The headline notes that this trial included only people with cardiovascular disease. The story reports that the patients were taking statins to reduce their cholesterol, but they still had high triglyceride levels or diabetes (which increases the risk of heart attacks and strokes).
The story includes comments from experts who were not involved in this trial and it identified others as being researchers for this trial or working for Amarin. However, when the first quote calls this drug “absolutely the most significant study in the field of cardiovascular risk reduction since the statins were introduced”, it is not enough to identify the source as “a Vascepa study investigator” when that researcher, Matthew Budoff, received over $120,000 in 2017 from Amarin, including payments of more than $4000 per appearance for speaking and teaching engagements on behalf of the company.
[Note: The text has been corrected to indicate that the quoted source’s name is Matthew Budoff, not Martin Budoff as it initially appeared.]

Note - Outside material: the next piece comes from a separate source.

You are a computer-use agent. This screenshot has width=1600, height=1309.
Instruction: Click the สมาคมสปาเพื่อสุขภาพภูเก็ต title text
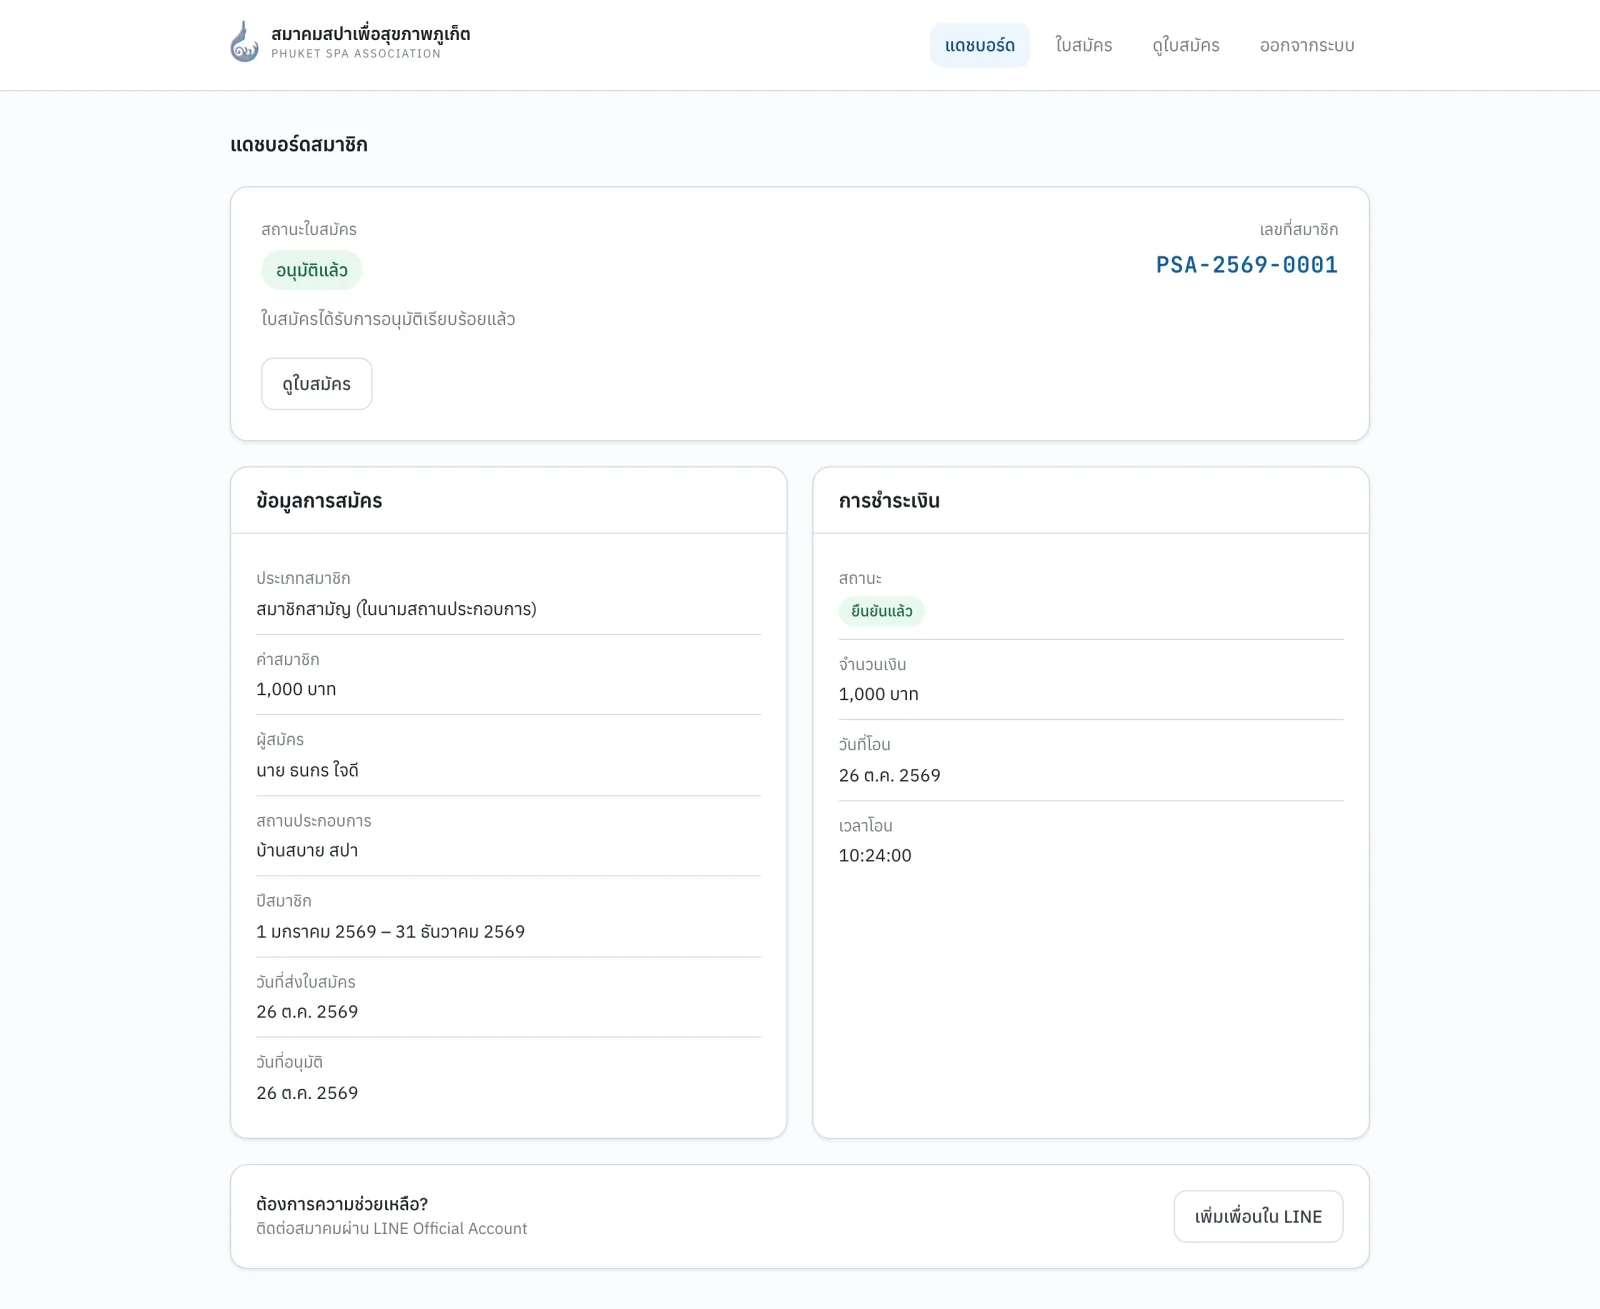click(371, 33)
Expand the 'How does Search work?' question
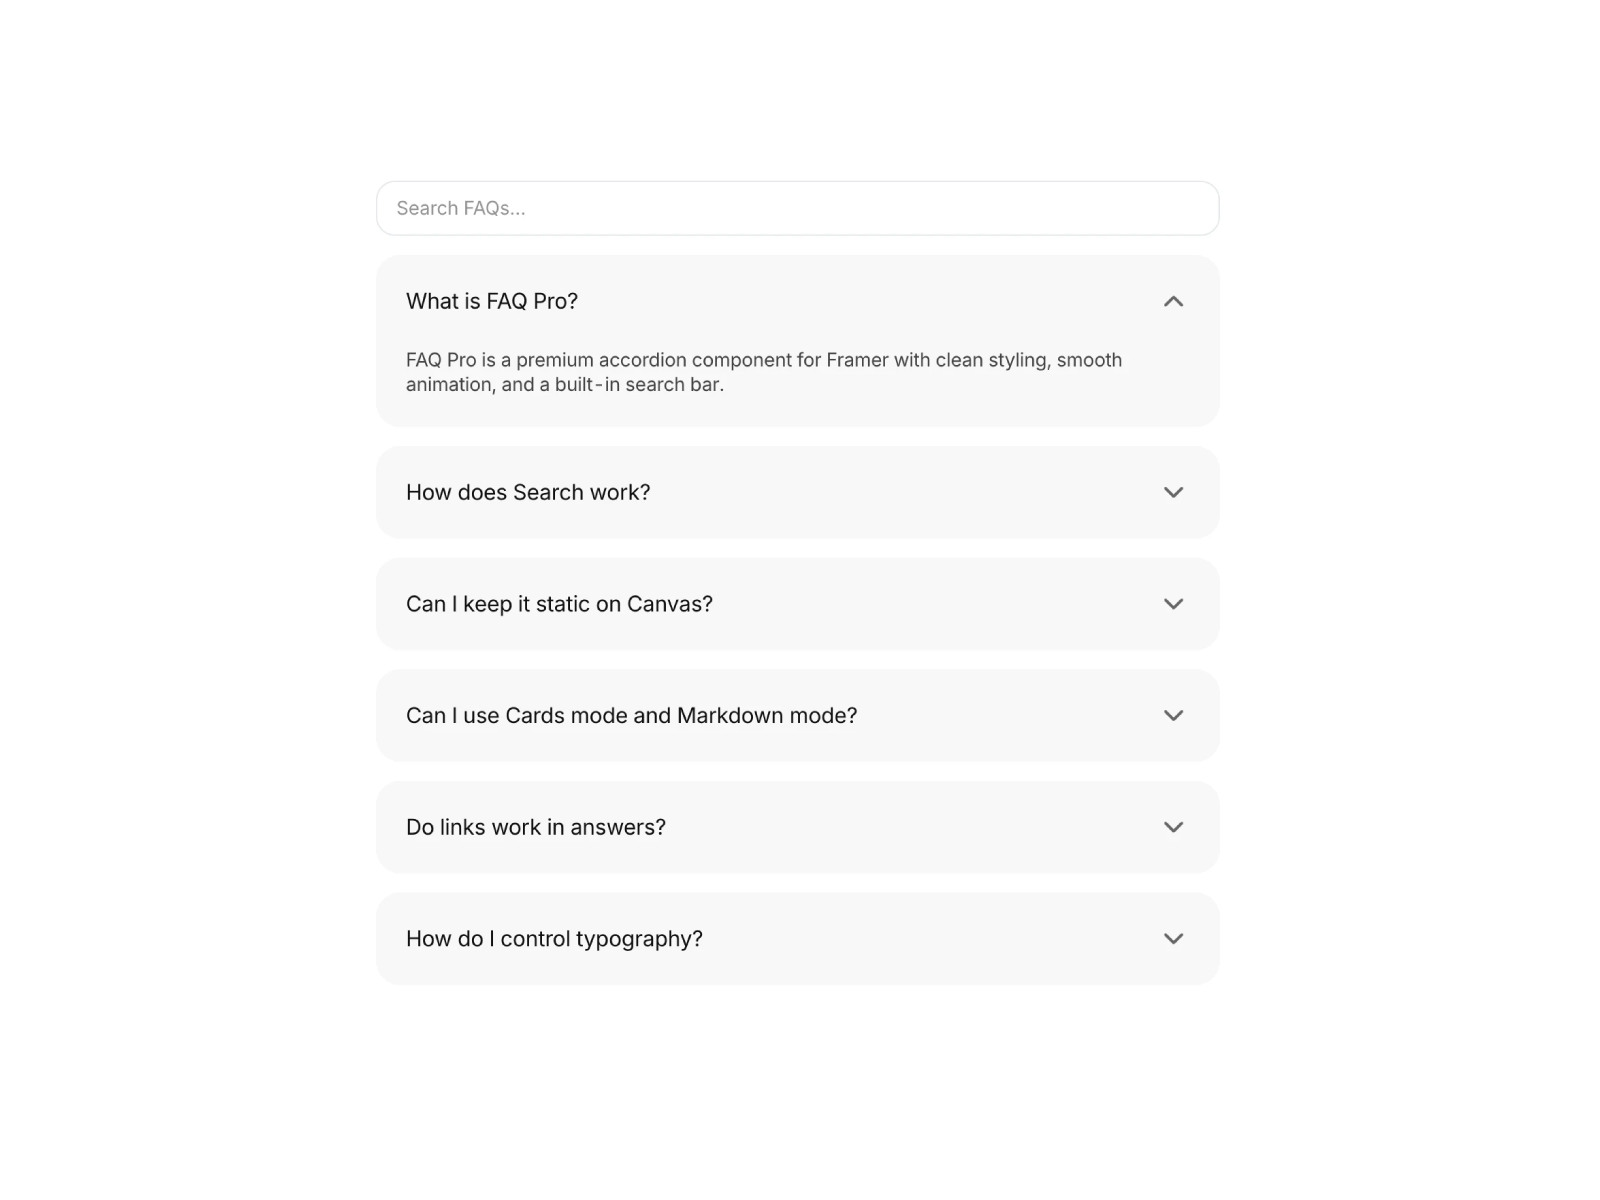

The story reports that another fish oil derivative, Lovaza, did not demonstrate benefits in trial results released in August. It also mentions another similar drug, Epanova, that is currently being studied.
The story compares the results of the trial of Vascepa to those from much costlier cholesterol drugs known as PCSK9 inhibitors, but it’s hard to know whether the comparison is useful given the unknowns about the what sort and how many cardiovascular events occurred in patients taking Vascepa.
The story reports that Vascepa is available by prescription to treat high triglyceride levels.
The story reports that this is the first trial to show a reduction in major cardiovascular events among patients taking this type of fish oil derivative.
The story relies on a news release from the company that produces Vascepa. Although some cautionary comments and quotes are included, this story is not really about the results of a trial of Vascepa (which the company has yet to fully release), but only about a news release and company statements that make claims about trial results. This case illustrates how it is impossible to do a good job reporting on a drug trial when the sponsors do not release critical details of the trial.